§ Exercise prompt
Could you filter the listing for lines with the word "question" and return them?

§ Input for this task
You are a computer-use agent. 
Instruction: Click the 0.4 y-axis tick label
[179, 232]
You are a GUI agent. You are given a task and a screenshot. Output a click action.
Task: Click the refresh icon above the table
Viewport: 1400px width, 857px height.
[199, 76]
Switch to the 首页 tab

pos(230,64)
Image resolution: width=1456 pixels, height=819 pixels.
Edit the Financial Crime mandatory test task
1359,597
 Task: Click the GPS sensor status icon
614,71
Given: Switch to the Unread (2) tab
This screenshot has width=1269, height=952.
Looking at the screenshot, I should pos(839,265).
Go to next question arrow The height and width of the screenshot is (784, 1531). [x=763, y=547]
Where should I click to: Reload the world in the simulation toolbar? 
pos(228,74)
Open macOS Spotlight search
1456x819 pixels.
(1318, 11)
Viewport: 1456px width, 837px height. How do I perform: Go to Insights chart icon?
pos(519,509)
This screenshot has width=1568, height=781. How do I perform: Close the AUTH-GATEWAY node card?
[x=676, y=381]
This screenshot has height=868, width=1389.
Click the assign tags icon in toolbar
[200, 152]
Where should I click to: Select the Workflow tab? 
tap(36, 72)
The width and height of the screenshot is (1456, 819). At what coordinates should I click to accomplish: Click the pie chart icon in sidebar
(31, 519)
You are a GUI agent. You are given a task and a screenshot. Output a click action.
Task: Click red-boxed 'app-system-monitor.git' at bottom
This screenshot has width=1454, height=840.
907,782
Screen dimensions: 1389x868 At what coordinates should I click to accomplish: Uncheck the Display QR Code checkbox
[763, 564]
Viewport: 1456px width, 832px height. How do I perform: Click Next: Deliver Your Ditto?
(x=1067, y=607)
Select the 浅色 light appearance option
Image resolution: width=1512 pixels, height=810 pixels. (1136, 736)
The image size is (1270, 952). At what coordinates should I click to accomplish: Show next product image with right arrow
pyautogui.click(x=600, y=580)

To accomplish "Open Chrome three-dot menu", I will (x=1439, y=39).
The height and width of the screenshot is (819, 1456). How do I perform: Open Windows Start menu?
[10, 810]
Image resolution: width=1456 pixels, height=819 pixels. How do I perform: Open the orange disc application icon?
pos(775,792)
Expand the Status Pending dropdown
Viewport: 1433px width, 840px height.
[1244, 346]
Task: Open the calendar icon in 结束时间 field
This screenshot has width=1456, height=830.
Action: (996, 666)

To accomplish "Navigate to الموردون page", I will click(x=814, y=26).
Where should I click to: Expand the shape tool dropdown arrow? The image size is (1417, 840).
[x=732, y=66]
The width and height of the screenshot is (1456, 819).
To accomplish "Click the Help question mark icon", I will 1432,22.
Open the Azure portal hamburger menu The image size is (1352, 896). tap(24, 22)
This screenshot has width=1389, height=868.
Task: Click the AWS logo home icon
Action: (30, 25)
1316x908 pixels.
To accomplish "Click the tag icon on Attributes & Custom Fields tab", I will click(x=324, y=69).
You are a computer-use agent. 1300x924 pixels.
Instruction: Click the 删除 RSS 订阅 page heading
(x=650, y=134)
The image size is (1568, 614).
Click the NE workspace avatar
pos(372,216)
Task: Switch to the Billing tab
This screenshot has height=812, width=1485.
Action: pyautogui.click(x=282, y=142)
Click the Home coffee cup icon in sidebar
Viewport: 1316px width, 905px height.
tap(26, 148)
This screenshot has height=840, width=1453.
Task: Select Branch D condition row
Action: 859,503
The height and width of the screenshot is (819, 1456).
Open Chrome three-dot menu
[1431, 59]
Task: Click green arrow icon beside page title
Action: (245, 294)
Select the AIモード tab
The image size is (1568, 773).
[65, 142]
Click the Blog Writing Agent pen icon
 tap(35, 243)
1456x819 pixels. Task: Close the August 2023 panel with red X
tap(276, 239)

§ Problem solution
Go to next question arrow The height and width of the screenshot is (784, 1531). [x=763, y=547]
To accomplish "Click the Help question mark icon", I will 1432,22.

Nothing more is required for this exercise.